__WORK TASK__. Each entry should appear in the answer exactly as written.

*** DATA RECORDS ***

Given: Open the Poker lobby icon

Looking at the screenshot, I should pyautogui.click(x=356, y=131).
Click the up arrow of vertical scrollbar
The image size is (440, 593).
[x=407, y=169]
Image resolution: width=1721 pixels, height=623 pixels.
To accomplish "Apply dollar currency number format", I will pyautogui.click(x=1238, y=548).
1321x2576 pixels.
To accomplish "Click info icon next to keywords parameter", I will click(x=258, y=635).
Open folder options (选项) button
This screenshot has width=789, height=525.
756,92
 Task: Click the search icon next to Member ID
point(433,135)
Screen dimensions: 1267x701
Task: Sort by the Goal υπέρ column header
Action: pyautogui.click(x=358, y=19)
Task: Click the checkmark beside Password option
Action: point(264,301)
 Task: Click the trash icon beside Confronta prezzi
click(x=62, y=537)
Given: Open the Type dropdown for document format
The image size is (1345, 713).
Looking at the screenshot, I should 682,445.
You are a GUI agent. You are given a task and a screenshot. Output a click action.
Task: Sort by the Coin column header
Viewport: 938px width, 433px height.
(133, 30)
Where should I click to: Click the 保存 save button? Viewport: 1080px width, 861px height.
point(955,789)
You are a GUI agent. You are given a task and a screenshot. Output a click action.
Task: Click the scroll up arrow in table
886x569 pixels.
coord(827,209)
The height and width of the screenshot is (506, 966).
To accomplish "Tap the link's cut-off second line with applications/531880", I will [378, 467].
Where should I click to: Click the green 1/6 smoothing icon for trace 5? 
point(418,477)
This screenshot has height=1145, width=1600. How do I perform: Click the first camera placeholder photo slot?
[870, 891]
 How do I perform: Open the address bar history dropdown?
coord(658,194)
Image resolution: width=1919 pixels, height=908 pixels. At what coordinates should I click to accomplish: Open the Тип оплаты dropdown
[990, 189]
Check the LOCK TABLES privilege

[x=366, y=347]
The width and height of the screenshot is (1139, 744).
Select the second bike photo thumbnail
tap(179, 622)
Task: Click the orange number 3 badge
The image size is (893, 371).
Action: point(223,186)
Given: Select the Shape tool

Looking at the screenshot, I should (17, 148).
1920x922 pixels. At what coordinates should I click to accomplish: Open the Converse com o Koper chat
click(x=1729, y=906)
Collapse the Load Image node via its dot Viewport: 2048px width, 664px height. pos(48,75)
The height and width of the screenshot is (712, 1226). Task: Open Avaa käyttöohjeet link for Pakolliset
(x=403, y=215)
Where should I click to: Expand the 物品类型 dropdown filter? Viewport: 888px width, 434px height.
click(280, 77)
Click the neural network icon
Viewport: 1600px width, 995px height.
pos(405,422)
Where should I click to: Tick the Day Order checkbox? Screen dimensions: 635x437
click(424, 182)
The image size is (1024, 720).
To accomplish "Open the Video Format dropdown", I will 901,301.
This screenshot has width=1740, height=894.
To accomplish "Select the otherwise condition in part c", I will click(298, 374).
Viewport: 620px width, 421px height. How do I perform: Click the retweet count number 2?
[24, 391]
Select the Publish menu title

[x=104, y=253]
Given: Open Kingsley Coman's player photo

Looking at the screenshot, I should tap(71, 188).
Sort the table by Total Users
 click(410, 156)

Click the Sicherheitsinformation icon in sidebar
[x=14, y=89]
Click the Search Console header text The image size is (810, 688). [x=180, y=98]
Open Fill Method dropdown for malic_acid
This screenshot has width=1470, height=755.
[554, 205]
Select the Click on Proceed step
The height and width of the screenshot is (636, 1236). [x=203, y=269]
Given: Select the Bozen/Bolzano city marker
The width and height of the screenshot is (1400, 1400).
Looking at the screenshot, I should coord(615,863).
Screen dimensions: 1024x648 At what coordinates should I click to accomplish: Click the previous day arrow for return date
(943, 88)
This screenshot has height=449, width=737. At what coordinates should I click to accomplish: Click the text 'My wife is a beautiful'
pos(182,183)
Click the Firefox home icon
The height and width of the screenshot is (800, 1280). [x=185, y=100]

*** End of DATA RECORDS ***

__EXERCISE RESPONSE__.
Given: Open the Poker lobby icon

Looking at the screenshot, I should pyautogui.click(x=356, y=131).
Click the up arrow of vertical scrollbar
The image size is (440, 593).
[x=407, y=169]
Image resolution: width=1721 pixels, height=623 pixels.
To accomplish "Apply dollar currency number format", I will pyautogui.click(x=1238, y=548).
1321x2576 pixels.
To accomplish "Click info icon next to keywords parameter", I will click(x=258, y=635).
Open folder options (选项) button
This screenshot has width=789, height=525.
756,92
 Task: Click the search icon next to Member ID
point(433,135)
Screen dimensions: 1267x701
Task: Sort by the Goal υπέρ column header
Action: pyautogui.click(x=358, y=19)
Task: Click the checkmark beside Password option
Action: point(264,301)
 Task: Click the trash icon beside Confronta prezzi
click(x=62, y=537)
Given: Open the Type dropdown for document format
The image size is (1345, 713).
Looking at the screenshot, I should 682,445.
You are a GUI agent. You are given a task and a screenshot. Output a click action.
Task: Sort by the Coin column header
Viewport: 938px width, 433px height.
(133, 30)
Where should I click to: Click the 保存 save button? Viewport: 1080px width, 861px height.
point(955,789)
You are a GUI agent. You are given a task and a screenshot. Output a click action.
Task: Click the scroll up arrow in table
886x569 pixels.
coord(827,209)
The height and width of the screenshot is (506, 966).
To accomplish "Tap the link's cut-off second line with applications/531880", I will [378, 467].
Where should I click to: Click the green 1/6 smoothing icon for trace 5? 
point(418,477)
This screenshot has height=1145, width=1600. How do I perform: Click the first camera placeholder photo slot?
[870, 891]
 How do I perform: Open the address bar history dropdown?
coord(658,194)
Image resolution: width=1919 pixels, height=908 pixels. At what coordinates should I click to accomplish: Open the Тип оплаты dropdown
[990, 189]
Check the LOCK TABLES privilege

[x=366, y=347]
The width and height of the screenshot is (1139, 744).
Select the second bike photo thumbnail
tap(179, 622)
Task: Click the orange number 3 badge
The image size is (893, 371).
Action: point(223,186)
Given: Select the Shape tool

Looking at the screenshot, I should (17, 148).
1920x922 pixels. At what coordinates should I click to accomplish: Open the Converse com o Koper chat
click(x=1729, y=906)
Collapse the Load Image node via its dot Viewport: 2048px width, 664px height. pos(48,75)
The height and width of the screenshot is (712, 1226). Task: Open Avaa käyttöohjeet link for Pakolliset
(x=403, y=215)
Where should I click to: Expand the 物品类型 dropdown filter? Viewport: 888px width, 434px height.
click(280, 77)
Click the neural network icon
Viewport: 1600px width, 995px height.
pos(405,422)
Where should I click to: Tick the Day Order checkbox? Screen dimensions: 635x437
click(424, 182)
The image size is (1024, 720).
To accomplish "Open the Video Format dropdown", I will 901,301.
This screenshot has width=1740, height=894.
To accomplish "Select the otherwise condition in part c", I will click(298, 374).
Viewport: 620px width, 421px height. How do I perform: Click the retweet count number 2?
[24, 391]
Select the Publish menu title

[x=104, y=253]
Given: Open Kingsley Coman's player photo

Looking at the screenshot, I should tap(71, 188).
Sort the table by Total Users
 click(410, 156)

Click the Sicherheitsinformation icon in sidebar
[x=14, y=89]
Click the Search Console header text The image size is (810, 688). [x=180, y=98]
Open Fill Method dropdown for malic_acid
This screenshot has width=1470, height=755.
[554, 205]
Select the Click on Proceed step
The height and width of the screenshot is (636, 1236). [x=203, y=269]
Given: Select the Bozen/Bolzano city marker
The width and height of the screenshot is (1400, 1400).
Looking at the screenshot, I should coord(615,863).
Screen dimensions: 1024x648 At what coordinates should I click to accomplish: Click the previous day arrow for return date
(943, 88)
This screenshot has height=449, width=737. At what coordinates should I click to accomplish: Click the text 'My wife is a beautiful'
pos(182,183)
Click the Firefox home icon
The height and width of the screenshot is (800, 1280). [x=185, y=100]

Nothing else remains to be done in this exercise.